Management of oral lichen planus: All available therapeutic modalities and options are unable to change the course of OLP. They may be useful in symptomatic relief or temporary clearance of the lesions.
I. Topical therapies:
(A) Topical numbing (LA) agents can be used to provide temporary relief for painful areas.

(B) Corticosteroids may reduce inflammation related to OLP. They may be given as a mouthwash, paste, ointment, gel or sprays applied directly to the mucous membrane (topical). Triamcinolone in an emollient dental paste or fluticasone nasal preparations are often prescribed. Intralesional triamcinolone injections may be used for focal unresponsive lesions.

(C) Retinoids: can be applied as a topical ointment, but they’re not commonly used to treat oral lichen planus. Topical treatment may irritate the mucous membranes of the mouth. Because topical retinoids also can cause birth defects, the drug shouldn’t be used by women who are pregnant or planning to become pregnant in the near future.

(D) Calcineurin Inhibitors: these can suppress or modify the immune response. They may be used as ointments, gels, or mouth rinse. Treatments that suppress immune system abnormalities may improve more severe lesions and lessen pain. Several reports have shown the effectiveness of topical calcineurin inhibitors in OLP. Examples of these topical medications include tacrolimus (Protopic) and pimecrolimus (Elidel). Topical tacrolimus 0.1% ointment has become standard treatment in erosive OLP. Burning may occur initially but can be reduced by concomitant use of topical steroids or initial use of a lower strength of tacrolimus ointment. Higher concentrations, up to 0.3%, also may be used. Most patients have a partial but significant response, with increased ability to eat with much less pain. Pimecrolimus can be used successfully in patients intolerant of topical tacrolimus. Sustained remissions are rare, and chronic use is usually required to maintain remission. Ciclosporine, another calcineurin inhibitor can be used as mouth rinse in OLP, however, it is ineffective.
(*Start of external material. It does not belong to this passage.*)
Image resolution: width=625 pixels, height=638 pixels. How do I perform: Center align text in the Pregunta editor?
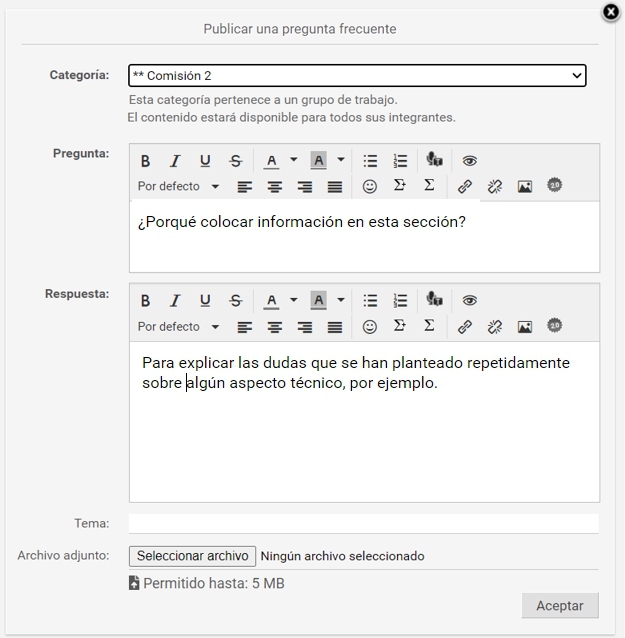tap(274, 187)
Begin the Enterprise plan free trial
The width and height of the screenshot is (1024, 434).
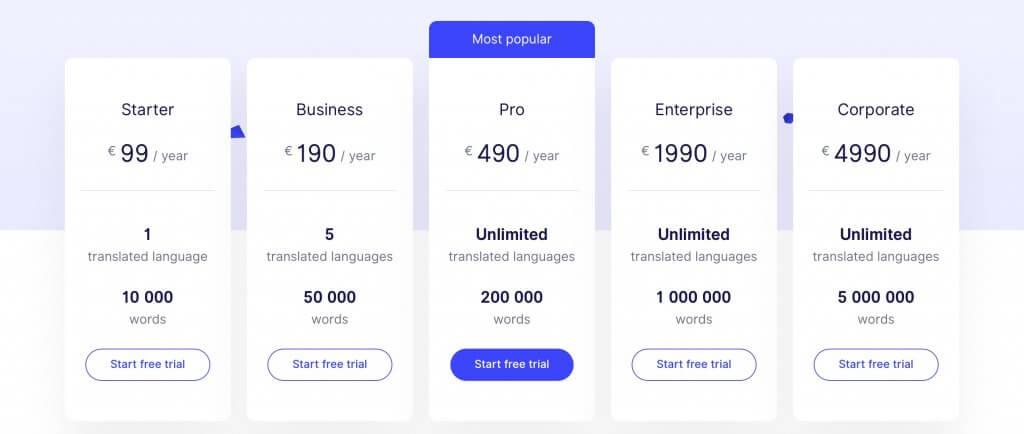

II. Systemic therapies: are seldom used for OLP unless other parts of the body also are affected. However, when indicated (severe cases unresponsive to topical therapies or cases associated with involvement of other parts of the body), they may include:

(A) Systemic corticosteroids: 20-60 mg prednisone per day may control OLP but the main problem is the inevitable side effects.

(B) Systemic retinoids (acitretin or isotretinoin).

(C) Immunosupressives and Cytotoxics: Ciclosporine, Azathioprine, Cyclophsphamide, Mycophenolate mofetil and Methotrexate. All can induce remission in severe cases of cutaneous and oral LP.

(D) Heparin: Low-molecular-weight heparin (Enoxaparin), 3 mg injected subcutaneously once a week may result in remission of cutaneous and reticulate oral LP.

(E) Hydroxychloroquine in standard doses can be effective for cutaneous, oral, and genital LP.

(F) Thalidomide: 50–150 mg daily, can improve refractory oral and cutaneous LP.

(F) Others: Griseofulvin, Dapsone, Metronidazole.

(G) PUVA, photodynamic therapy, and 308-nm excimer laser have been effective in oral LP.